PDC = proportion of days covered; RAAS = renin-angiotensin-aldosterone system medications.

Results for PPMA are presented in Table 3. These data demonstrate that providing a sample had a positive effect on PDC for 90 days, 180 days, and 365 days. All of these results were statistically significant (P < 0.001). The largest treatment effect was in the first 90 days, with a 0.375 higher PDC. The PDC80 results for 90 and 180 days were also statistically significant (P < 0.001), with 0.224 and 0.092 more patients being highly adherent, respectively.

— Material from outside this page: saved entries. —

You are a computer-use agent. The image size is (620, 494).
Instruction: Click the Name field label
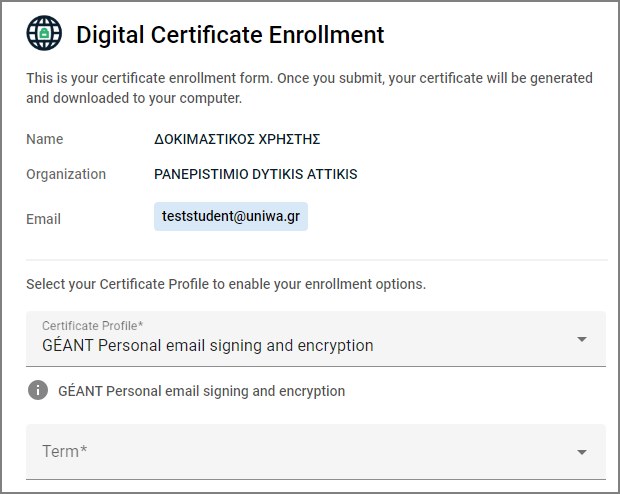tap(45, 139)
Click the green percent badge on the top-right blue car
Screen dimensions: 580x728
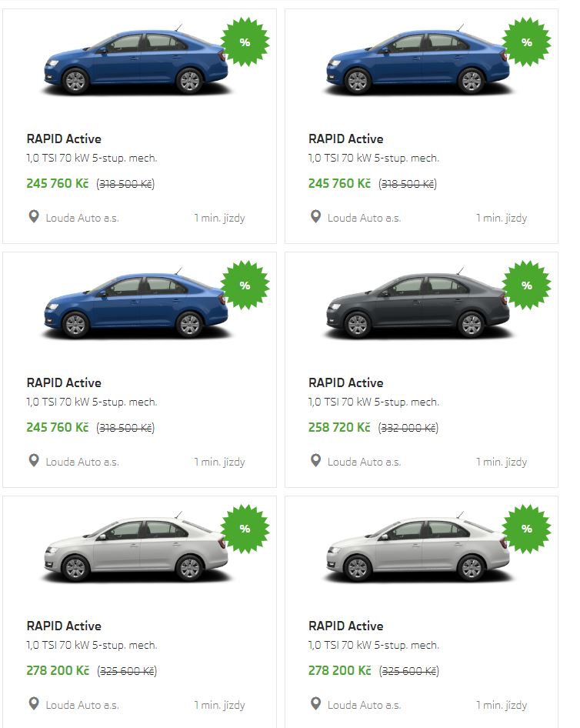coord(526,42)
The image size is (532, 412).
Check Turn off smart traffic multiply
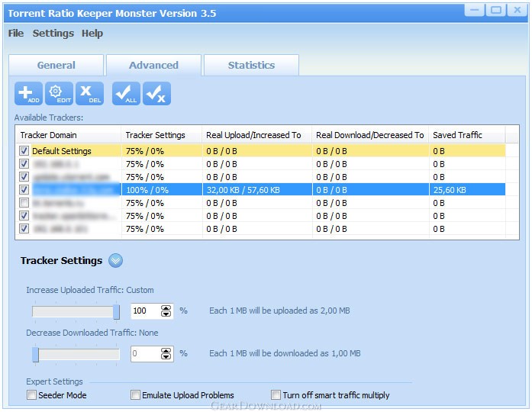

The only outcome without a treatment effect was PDC80 for 365 days, which was nearly the same between the comparison group and the treatment group.

TABLE 3.

The Effect of Medication Samples on Postprescription Medication Adherence: Results from a Doubly Robust Propensity Score Model (N = 1,430)a

Number of Days Since Initial Script Regression Coefficient (%) Z (P Value) Adjusted PDC Among Control Patients (%) Adjusted PDC Among Treatment Patients (%) Average Treatment Effect (%) Doubly Robust Z (P Value)
90 37.3 18.0 (< 0.001) 35.1 72.8 37.5 17.3 (< 0.001)
180 21.3 10.0 (< 0.001) 35.4 57.1 21.5 9.8 (< 0.001)
365 9.4 4.6 (< 0.001) 33.9 43.6 9.5 4.5 (< 0.001)
Number of Days Since Initial Script Regression Coefficient (%) Z (P Value) Adjusted Proportion of PDC80 Patients Among Control Patients (%) Adjusted Proportion of PDC80 Patients Among Treatment Patients (%) Average Treatment Effect (%) Doubly Robust Z (P Value)
90 22.1 8.1 (< 0.001) 31.2 53.5 22.4 8.4 (< 0.001)
180 8.9 3.4 (0.010) 29.1 38.4 9.2 3.5 (< 0.001)
365 -0.3 -0.14 (0.885) 23.7 23.7 -0.02 -0.01 (0.994)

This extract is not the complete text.